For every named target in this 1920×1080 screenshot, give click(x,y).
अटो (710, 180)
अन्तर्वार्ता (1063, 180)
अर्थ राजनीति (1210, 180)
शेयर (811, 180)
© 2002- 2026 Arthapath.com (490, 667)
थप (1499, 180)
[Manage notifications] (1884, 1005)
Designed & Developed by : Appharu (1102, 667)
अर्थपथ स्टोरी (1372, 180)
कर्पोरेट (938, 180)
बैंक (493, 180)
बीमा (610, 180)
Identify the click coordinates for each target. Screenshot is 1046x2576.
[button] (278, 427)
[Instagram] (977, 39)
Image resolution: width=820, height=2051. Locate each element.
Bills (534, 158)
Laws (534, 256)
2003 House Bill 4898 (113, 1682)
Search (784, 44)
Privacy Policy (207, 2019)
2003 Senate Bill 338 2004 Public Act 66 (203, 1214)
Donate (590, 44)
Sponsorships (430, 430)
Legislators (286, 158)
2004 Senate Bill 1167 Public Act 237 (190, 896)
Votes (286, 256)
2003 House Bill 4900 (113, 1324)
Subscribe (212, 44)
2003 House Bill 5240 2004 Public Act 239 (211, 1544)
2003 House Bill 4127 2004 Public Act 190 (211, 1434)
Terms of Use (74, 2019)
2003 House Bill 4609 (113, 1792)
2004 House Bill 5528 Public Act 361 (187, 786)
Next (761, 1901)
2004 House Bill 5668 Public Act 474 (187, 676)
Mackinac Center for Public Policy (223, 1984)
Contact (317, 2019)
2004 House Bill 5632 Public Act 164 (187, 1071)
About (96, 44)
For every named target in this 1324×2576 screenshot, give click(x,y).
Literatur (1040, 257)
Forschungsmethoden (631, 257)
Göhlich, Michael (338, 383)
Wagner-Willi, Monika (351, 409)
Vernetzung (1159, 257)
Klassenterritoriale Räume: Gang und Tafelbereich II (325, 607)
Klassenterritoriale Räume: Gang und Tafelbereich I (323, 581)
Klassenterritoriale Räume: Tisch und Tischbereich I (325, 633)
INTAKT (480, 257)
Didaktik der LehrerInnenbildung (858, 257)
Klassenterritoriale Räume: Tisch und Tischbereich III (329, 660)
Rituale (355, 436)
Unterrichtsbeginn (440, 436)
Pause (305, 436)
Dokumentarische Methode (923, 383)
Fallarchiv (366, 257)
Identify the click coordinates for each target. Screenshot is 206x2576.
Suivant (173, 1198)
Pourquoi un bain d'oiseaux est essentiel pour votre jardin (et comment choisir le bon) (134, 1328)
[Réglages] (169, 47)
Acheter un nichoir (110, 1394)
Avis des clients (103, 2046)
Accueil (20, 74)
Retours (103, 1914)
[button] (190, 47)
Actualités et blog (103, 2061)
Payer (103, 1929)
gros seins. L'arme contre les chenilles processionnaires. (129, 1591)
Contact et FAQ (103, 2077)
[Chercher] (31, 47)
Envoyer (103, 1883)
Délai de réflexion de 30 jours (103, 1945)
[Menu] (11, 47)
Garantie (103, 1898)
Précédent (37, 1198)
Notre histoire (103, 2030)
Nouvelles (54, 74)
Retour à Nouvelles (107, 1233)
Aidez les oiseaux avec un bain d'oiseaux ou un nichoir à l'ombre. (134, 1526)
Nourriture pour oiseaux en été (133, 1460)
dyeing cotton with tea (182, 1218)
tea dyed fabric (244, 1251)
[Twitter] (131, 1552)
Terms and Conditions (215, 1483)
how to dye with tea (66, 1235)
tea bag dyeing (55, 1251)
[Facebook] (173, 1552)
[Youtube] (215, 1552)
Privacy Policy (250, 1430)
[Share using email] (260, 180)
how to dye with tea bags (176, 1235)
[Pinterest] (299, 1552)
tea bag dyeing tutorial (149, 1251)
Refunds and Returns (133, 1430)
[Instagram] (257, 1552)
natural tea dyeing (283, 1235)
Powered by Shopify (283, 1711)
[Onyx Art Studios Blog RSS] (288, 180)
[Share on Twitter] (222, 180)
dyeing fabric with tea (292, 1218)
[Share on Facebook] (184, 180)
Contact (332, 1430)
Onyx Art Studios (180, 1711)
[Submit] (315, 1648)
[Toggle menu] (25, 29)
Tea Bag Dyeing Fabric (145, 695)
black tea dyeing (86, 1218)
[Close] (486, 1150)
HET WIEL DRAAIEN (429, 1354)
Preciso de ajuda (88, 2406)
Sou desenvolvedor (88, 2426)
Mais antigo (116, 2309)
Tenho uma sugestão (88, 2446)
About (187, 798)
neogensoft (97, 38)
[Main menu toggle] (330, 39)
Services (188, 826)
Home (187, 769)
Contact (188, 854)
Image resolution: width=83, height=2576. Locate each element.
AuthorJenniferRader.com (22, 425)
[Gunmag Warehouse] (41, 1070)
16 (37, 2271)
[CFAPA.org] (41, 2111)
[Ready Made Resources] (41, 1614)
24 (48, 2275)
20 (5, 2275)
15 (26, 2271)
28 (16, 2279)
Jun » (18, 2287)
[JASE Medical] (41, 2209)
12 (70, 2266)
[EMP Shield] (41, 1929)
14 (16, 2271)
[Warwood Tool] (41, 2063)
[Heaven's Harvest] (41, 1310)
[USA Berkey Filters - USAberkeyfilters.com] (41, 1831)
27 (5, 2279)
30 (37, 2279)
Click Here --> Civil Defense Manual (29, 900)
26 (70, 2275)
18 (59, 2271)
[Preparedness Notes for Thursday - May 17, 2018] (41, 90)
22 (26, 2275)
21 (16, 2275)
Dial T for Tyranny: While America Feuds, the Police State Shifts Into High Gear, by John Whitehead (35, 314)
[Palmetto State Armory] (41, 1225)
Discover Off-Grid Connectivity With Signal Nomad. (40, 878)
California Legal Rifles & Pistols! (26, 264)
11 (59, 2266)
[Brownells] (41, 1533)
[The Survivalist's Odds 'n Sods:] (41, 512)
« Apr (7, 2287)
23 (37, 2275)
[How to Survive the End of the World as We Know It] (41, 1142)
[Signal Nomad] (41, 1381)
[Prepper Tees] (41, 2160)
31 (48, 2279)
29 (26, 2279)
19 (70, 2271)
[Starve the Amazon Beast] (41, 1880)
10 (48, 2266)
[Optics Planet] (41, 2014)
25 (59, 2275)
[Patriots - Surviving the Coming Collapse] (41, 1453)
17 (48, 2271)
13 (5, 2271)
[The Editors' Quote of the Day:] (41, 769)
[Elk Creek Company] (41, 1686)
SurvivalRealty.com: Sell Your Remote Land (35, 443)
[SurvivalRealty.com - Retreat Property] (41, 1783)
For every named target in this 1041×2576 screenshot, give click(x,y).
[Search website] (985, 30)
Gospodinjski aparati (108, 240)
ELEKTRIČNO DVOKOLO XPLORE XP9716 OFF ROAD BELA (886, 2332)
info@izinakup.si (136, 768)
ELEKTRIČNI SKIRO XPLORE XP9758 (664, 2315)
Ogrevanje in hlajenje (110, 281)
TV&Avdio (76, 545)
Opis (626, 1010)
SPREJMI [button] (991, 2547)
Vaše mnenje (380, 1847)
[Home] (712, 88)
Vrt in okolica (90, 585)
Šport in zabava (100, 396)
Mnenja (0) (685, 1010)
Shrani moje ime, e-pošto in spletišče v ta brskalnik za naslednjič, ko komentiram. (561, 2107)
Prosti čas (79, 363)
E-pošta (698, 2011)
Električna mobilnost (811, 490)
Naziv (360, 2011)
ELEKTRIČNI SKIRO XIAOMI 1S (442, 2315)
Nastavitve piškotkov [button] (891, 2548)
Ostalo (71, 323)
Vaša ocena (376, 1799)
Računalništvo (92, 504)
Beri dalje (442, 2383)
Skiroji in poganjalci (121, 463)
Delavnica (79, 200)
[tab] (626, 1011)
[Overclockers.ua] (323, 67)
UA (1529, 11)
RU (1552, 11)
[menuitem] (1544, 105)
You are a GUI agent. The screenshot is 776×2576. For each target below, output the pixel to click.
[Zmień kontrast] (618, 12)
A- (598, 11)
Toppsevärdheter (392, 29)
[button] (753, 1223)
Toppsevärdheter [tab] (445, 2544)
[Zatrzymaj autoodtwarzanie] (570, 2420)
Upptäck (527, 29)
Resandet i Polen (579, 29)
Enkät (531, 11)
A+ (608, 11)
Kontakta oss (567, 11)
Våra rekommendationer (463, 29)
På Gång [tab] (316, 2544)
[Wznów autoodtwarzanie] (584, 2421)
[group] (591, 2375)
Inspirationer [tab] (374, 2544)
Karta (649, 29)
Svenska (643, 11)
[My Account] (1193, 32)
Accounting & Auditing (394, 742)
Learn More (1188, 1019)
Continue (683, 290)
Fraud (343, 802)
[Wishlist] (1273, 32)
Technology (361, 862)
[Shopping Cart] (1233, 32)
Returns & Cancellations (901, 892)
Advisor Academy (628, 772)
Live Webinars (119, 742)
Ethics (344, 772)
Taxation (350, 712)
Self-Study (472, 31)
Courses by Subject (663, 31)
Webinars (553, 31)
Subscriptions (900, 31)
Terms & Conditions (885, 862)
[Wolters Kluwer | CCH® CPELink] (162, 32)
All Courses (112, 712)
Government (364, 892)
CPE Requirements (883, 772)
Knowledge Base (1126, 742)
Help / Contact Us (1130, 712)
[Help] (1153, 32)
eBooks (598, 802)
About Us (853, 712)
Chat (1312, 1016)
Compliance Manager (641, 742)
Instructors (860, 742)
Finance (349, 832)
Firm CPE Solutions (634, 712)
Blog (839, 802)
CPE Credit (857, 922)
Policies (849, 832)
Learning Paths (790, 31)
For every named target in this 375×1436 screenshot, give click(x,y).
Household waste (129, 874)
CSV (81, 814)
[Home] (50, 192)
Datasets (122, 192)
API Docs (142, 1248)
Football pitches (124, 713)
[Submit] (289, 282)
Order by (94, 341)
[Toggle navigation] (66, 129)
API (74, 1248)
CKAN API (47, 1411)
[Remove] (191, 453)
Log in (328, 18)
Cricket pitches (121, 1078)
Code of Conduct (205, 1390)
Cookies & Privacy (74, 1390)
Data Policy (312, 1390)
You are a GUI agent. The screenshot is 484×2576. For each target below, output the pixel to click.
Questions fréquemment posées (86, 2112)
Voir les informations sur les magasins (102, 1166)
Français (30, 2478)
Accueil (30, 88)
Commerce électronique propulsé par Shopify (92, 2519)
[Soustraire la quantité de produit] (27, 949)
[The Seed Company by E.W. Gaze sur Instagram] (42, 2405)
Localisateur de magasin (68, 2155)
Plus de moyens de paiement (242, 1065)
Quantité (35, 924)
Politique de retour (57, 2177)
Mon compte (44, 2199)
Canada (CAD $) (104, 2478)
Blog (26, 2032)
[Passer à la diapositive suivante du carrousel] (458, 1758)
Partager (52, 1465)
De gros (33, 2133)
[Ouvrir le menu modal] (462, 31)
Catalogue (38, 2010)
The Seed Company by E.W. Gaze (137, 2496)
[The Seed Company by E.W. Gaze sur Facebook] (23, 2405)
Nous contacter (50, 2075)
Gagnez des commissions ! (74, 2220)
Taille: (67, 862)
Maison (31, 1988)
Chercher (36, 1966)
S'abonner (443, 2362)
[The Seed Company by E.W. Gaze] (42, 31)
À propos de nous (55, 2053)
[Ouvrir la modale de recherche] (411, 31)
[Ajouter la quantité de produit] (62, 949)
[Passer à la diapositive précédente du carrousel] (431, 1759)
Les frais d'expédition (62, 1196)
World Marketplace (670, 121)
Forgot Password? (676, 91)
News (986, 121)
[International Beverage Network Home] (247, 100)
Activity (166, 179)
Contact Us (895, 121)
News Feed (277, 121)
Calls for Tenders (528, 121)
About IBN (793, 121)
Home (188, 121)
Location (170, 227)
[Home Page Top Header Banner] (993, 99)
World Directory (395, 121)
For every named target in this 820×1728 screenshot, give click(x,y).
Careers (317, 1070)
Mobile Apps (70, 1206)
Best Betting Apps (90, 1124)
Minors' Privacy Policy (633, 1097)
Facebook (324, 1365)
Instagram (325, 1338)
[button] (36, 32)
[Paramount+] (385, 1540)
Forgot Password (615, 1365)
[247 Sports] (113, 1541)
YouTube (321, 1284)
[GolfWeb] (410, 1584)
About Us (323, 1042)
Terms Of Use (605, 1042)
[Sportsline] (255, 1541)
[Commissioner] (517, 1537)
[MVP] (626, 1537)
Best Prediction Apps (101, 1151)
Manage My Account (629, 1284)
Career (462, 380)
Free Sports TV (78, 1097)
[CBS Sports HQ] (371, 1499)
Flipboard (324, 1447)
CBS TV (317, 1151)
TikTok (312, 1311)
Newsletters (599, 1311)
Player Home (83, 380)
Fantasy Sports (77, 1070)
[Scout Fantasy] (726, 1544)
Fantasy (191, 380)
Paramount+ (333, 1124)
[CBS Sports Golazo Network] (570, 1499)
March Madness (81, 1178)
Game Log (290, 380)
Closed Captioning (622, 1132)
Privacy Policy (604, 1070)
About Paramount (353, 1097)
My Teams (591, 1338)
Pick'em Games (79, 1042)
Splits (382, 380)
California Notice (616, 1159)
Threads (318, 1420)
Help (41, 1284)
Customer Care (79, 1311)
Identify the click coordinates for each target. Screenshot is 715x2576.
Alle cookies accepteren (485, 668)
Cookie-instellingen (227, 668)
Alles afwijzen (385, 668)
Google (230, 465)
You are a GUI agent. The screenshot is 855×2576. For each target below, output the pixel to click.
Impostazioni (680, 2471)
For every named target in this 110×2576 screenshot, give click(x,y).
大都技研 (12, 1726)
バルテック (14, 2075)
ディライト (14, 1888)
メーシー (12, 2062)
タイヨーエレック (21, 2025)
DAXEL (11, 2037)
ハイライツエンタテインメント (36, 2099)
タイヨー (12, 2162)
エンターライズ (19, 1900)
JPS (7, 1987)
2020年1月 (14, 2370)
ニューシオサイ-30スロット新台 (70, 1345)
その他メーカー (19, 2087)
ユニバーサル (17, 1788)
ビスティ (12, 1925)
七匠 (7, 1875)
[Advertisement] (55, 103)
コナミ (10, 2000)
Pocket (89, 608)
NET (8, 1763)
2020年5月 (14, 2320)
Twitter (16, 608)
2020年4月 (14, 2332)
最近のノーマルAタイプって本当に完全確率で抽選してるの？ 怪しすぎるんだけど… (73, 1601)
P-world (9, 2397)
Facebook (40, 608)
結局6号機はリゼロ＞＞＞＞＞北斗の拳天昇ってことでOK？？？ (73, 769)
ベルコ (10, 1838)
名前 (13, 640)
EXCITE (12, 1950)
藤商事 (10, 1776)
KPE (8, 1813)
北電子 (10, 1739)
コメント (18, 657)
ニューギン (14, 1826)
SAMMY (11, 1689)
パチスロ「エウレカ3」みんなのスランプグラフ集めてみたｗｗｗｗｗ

* **Exercise requirements**: Print only what lies in the material above starting at the line with "[Chercher] (31, 47)" and ending at the line with "tea dyed fabric (244, 1251)", every line exactly as given.

* **Answer to this exercise**:
[Chercher] (31, 47)
Envoyer (103, 1883)
Délai de réflexion de 30 jours (103, 1945)
[Menu] (11, 47)
Garantie (103, 1898)
Précédent (37, 1198)
Notre histoire (103, 2030)
Nouvelles (54, 74)
Retour à Nouvelles (107, 1233)
Aidez les oiseaux avec un bain d'oiseaux ou un nichoir à l'ombre. (134, 1526)
Nourriture pour oiseaux en été (133, 1460)
dyeing cotton with tea (182, 1218)
tea dyed fabric (244, 1251)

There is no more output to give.